課題:
1. 本文の一部を書き写せ。「なつかしいので、また登ってみよう、でも同じ登るなら別のルートを、と思いたった。」を含む語句から始め、「の減りようには今昔の感あり。」で終えること。
2. 本文に出てくる山名のうち、「岳」で終わるものをすべて挙げよ。
═════ 本文 ═════
晩夏の西穂高岳

西穂山荘売店・自炊棟 

西穂山荘前

 播隆上人顕彰碑

        日 程 

 9月19日 早朝自宅出発 HWバス平湯経由

   新穂高ロープウエイで入山、西穂山荘泊

 20日 西穂高岳に登山(午前中に往復)

   山荘前から上高地に下山(村営H泊)

 21日 明神~徳本峠を散策(午前)

   午後、ハイウエーバス直通で帰宅 

 

 はじめて目指す西穂高岳

9月19日(月) 新宿から高速バスで平湯→新穂高温泉→(ケーブル)→西穂高山荘(山荘に泊る)

奥穂高・北穂高はずいぶん昔に登った。そのときは天候に恵まれて、 北アルプスの雰囲気が堪能できた。

なつかしいので、また登ってみよう、でも同じ登るなら別のルートを、と思いたった。

新穂高ロープウエー山上駅で降りて少し進むと左手(穂高岳を背)に播隆上人顕彰碑があった。昔は見た覚えがないのでよく見ると石像と石積みが新しく、最近設置したものらしかった。

播隆上人の人物伝としては、「槍ヶ岳開山」新田次郎が知られるが、彼はこの真向かいの笠ヶ岳をまず開山し、その山頂から、当時は未踏峰と思われていた槍ヶ岳を望んだのであった。播隆上人一行がここで、そして槍ヶ岳でも見たブロッケン現象を阿弥陀来臨と思い騒いだようだ、と新田は書いている。

昨日から天気予報が勝手にベクトルを変えて、「晴れ」→「曇り・雨」。実際、着いてみると、標高2000mあたりから雲の中、ナメクジ好みの高温多湿で汗びっしょり。

西穂のテント場 

 山荘の前(東)側がテント場。この日は3張りだけであった。山荘も月曜日のせいか、食堂が交代なしで済む程度、さほどの混み方ではなかったが、見知らぬ単独行の者同士6人の相部屋。こんなにテント場がガラガラなら、ボクもたいした負担でないテントを持ってくるべきだったと悔やまれた。テントをかつぐ登山者の減りようには今昔の感あり。
═════ 表示情報 ═════
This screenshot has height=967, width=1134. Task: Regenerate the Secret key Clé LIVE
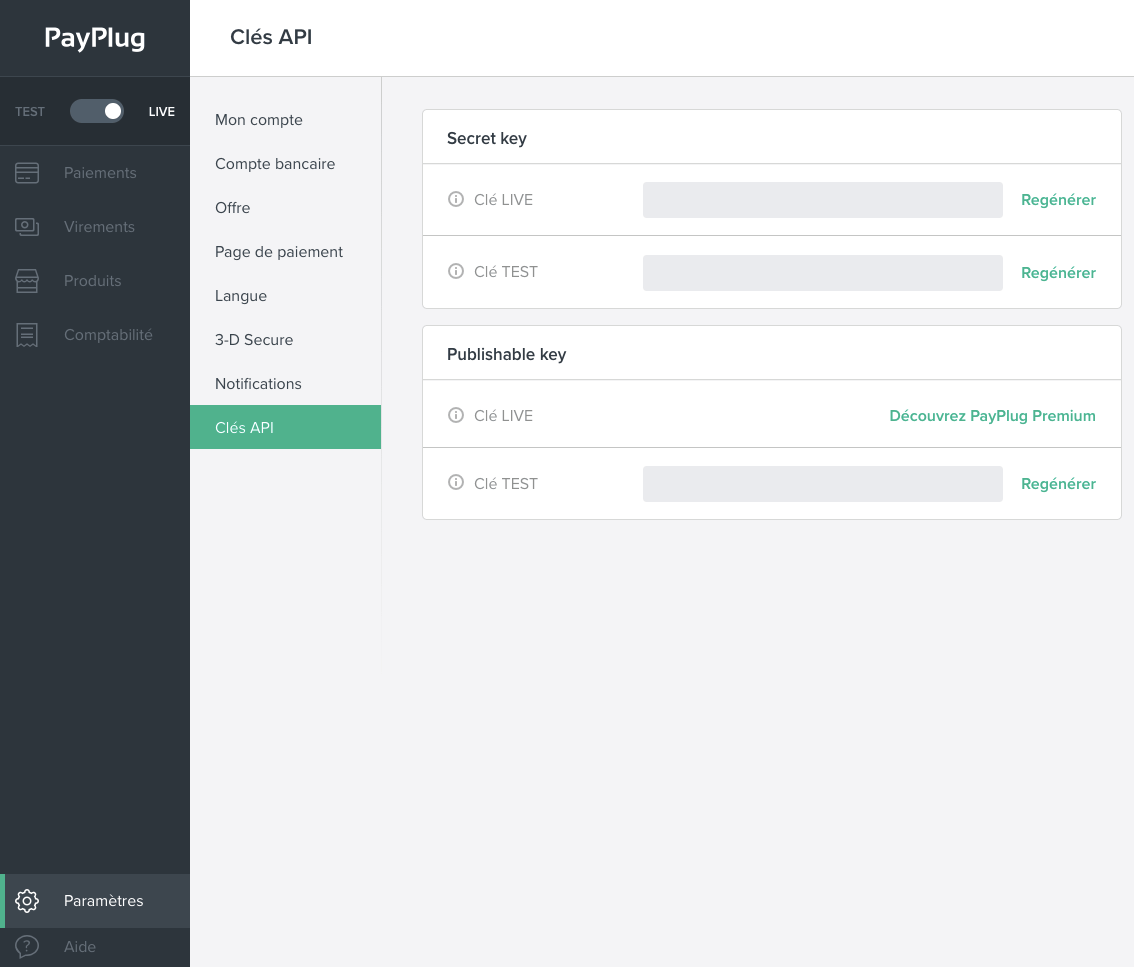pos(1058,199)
═════
═════ 表示情報 ═════
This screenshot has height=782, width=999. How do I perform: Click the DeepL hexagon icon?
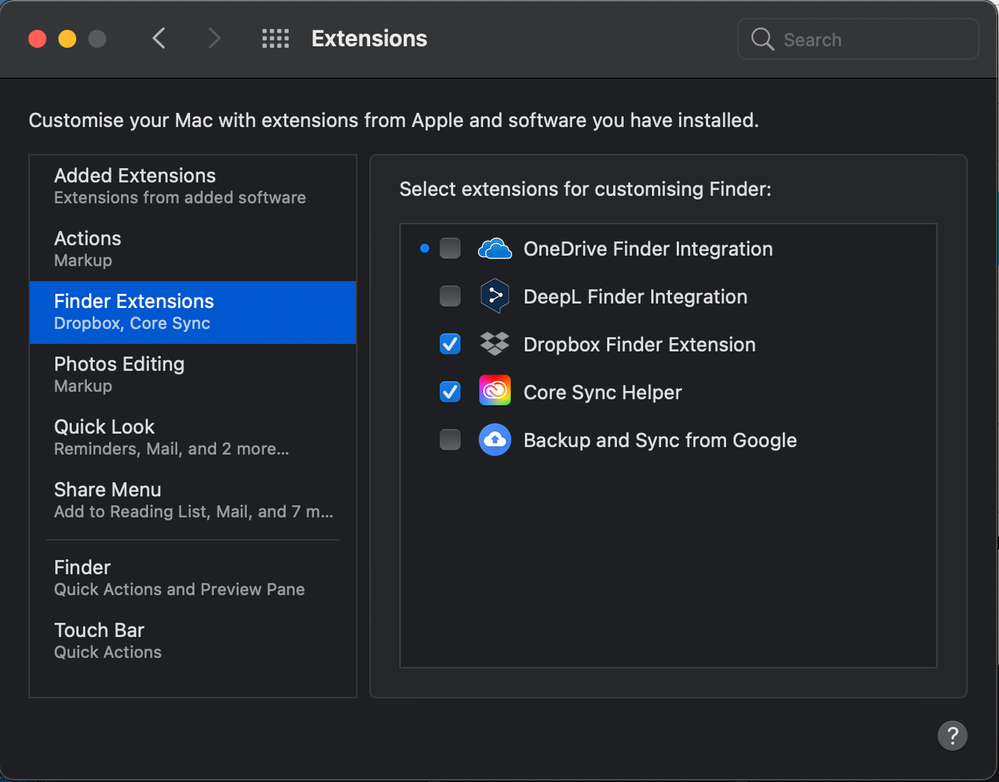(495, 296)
═════
═════ 表示情報 ═════
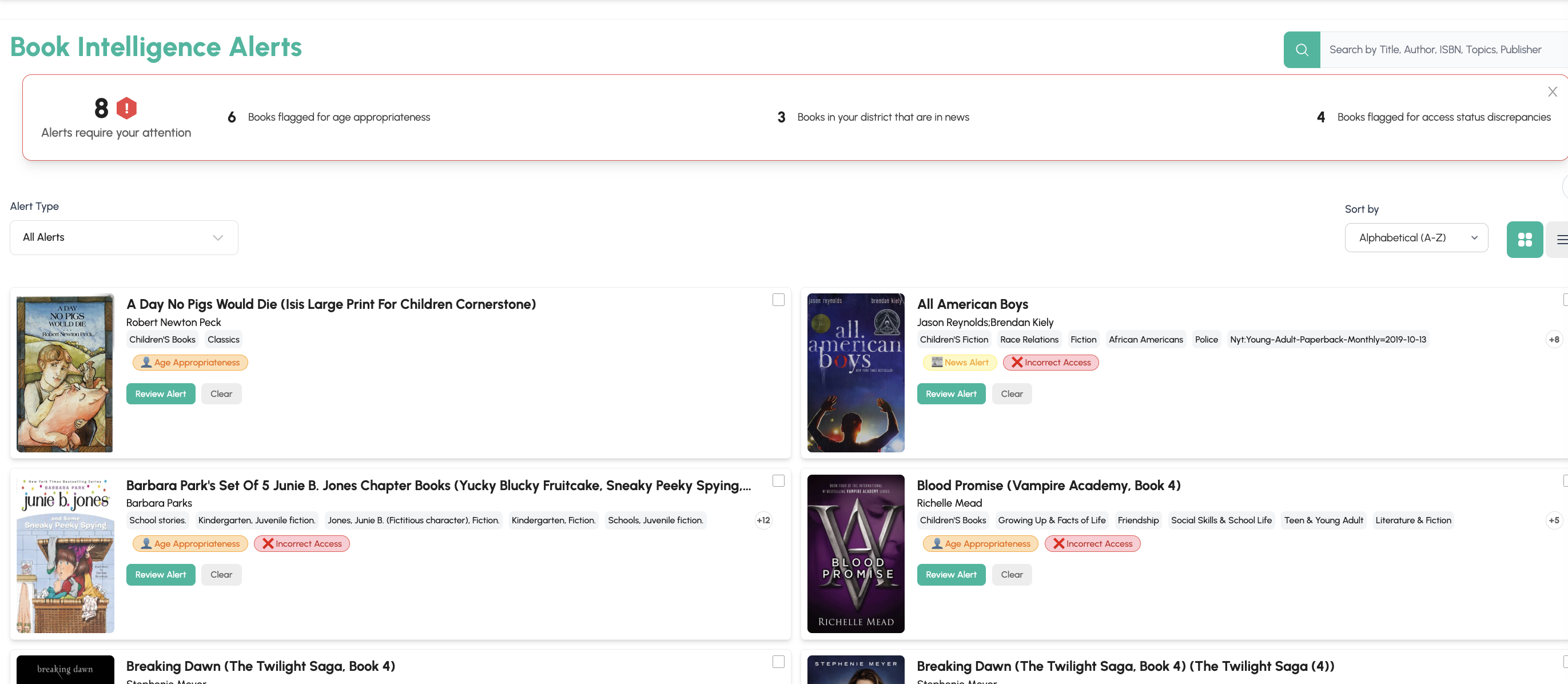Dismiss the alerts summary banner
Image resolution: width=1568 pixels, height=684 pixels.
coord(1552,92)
═════
解答:
1.
なつかしいので、また登ってみよう、でも同じ登るなら別のルートを、と思いたった。

新穂高ロープウエー山上駅で降りて少し進むと左手(穂高岳を背)に播隆上人顕彰碑があった。昔は見た覚えがないのでよく見ると石像と石積みが新しく、最近設置したものらしかった。

播隆上人の人物伝としては、「槍ヶ岳開山」新田次郎が知られるが、彼はこの真向かいの笠ヶ岳をまず開山し、その山頂から、当時は未踏峰と思われていた槍ヶ岳を望んだのであった。播隆上人一行がここで、そして槍ヶ岳でも見たブロッケン現象を阿弥陀来臨と思い騒いだようだ、と新田は書いている。

昨日から天気予報が勝手にベクトルを変えて、「晴れ」→「曇り・雨」。実際、着いてみると、標高2000mあたりから雲の中、ナメクジ好みの高温多湿で汗びっしょり。

西穂のテント場 

 山荘の前(東)側がテント場。この日は3張りだけであった。山荘も月曜日のせいか、食堂が交代なしで済む程度、さほどの混み方ではなかったが、見知らぬ単独行の者同士6人の相部屋。こんなにテント場がガラガラなら、ボクもたいした負担でないテントを持ってくるべきだったと悔やまれた。テントをかつぐ登山者の減りようには今昔の感あり。

2. 西穂高岳、穂高岳、槍ヶ岳、笠ヶ岳